Task goal:
Quote the listing below in full and exactly as written, but omit every picture.

Available records:
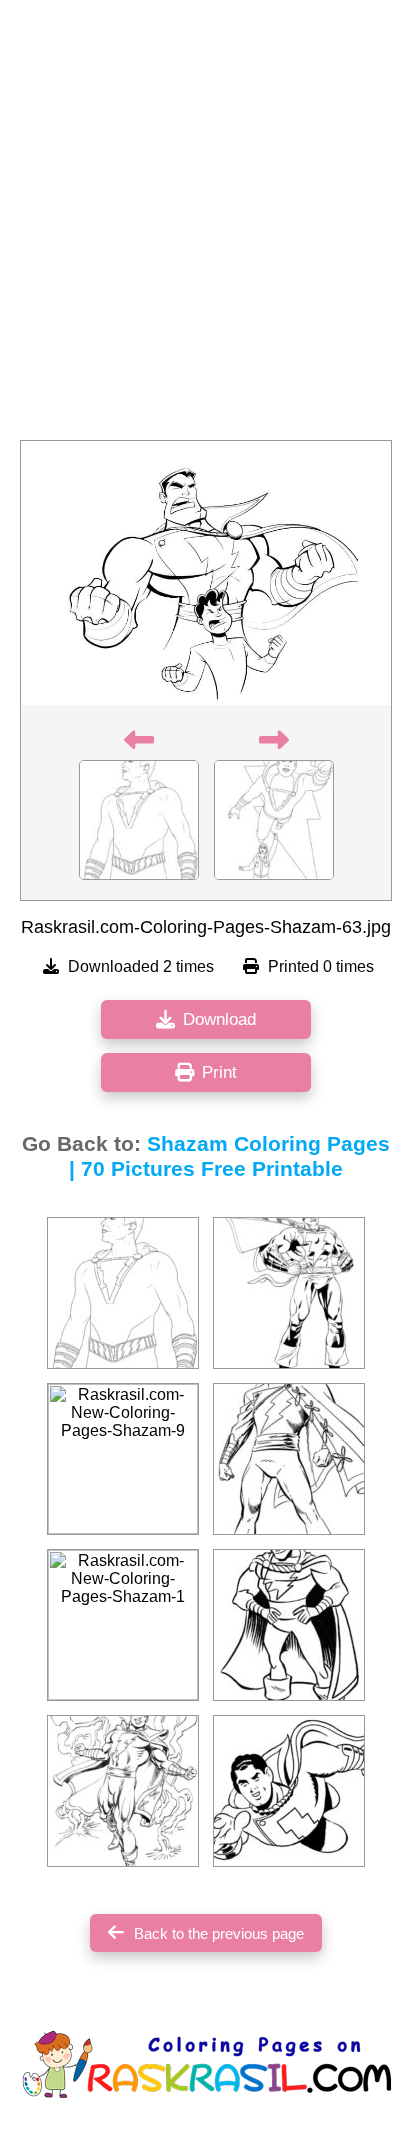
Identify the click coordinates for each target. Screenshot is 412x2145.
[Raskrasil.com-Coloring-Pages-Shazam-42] (289, 1459)
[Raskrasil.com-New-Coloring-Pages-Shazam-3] (123, 1293)
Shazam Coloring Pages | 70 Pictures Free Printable (229, 1156)
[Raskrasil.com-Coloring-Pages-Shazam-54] (123, 1791)
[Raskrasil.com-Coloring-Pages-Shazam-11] (289, 1625)
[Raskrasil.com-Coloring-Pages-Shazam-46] (289, 1791)
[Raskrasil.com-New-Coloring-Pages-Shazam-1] (123, 1625)
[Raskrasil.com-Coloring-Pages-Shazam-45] (289, 1293)
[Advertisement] (206, 226)
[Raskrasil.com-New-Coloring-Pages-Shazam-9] (123, 1459)
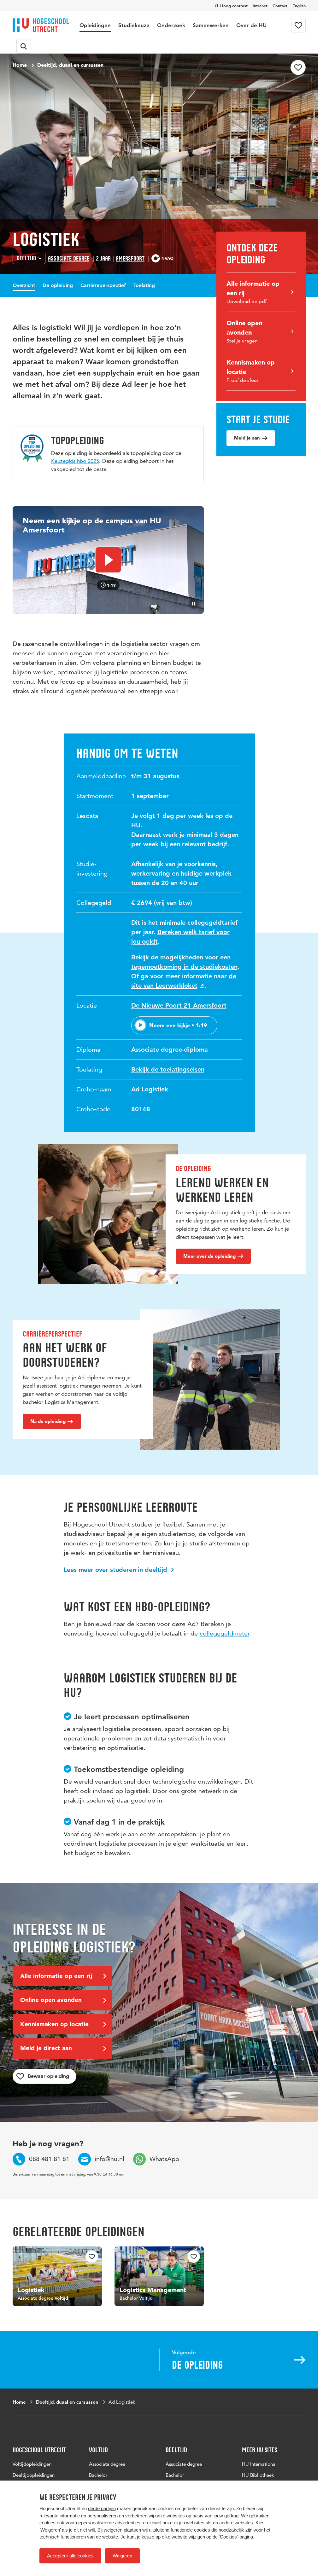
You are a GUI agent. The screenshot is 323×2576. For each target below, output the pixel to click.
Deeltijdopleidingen (34, 2475)
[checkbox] (298, 67)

Response box:
Identify the click coordinates for each target. Screenshot is 412x2145.
[Raskrasil.com-Coloring-Pages-Shazam-42] (289, 1459)
[Raskrasil.com-New-Coloring-Pages-Shazam-3] (123, 1293)
Shazam Coloring Pages | 70 Pictures Free Printable (229, 1156)
[Raskrasil.com-Coloring-Pages-Shazam-54] (123, 1791)
[Raskrasil.com-Coloring-Pages-Shazam-11] (289, 1625)
[Raskrasil.com-Coloring-Pages-Shazam-46] (289, 1791)
[Raskrasil.com-New-Coloring-Pages-Shazam-1] (123, 1625)
[Raskrasil.com-Coloring-Pages-Shazam-45] (289, 1293)
[Advertisement] (206, 226)
[Raskrasil.com-New-Coloring-Pages-Shazam-9] (123, 1459)
You are a GUI agent. The screenshot is 323×2576. For each target below, output the pixel to click.
Deeltijdopleidingen (34, 2475)
[checkbox] (298, 67)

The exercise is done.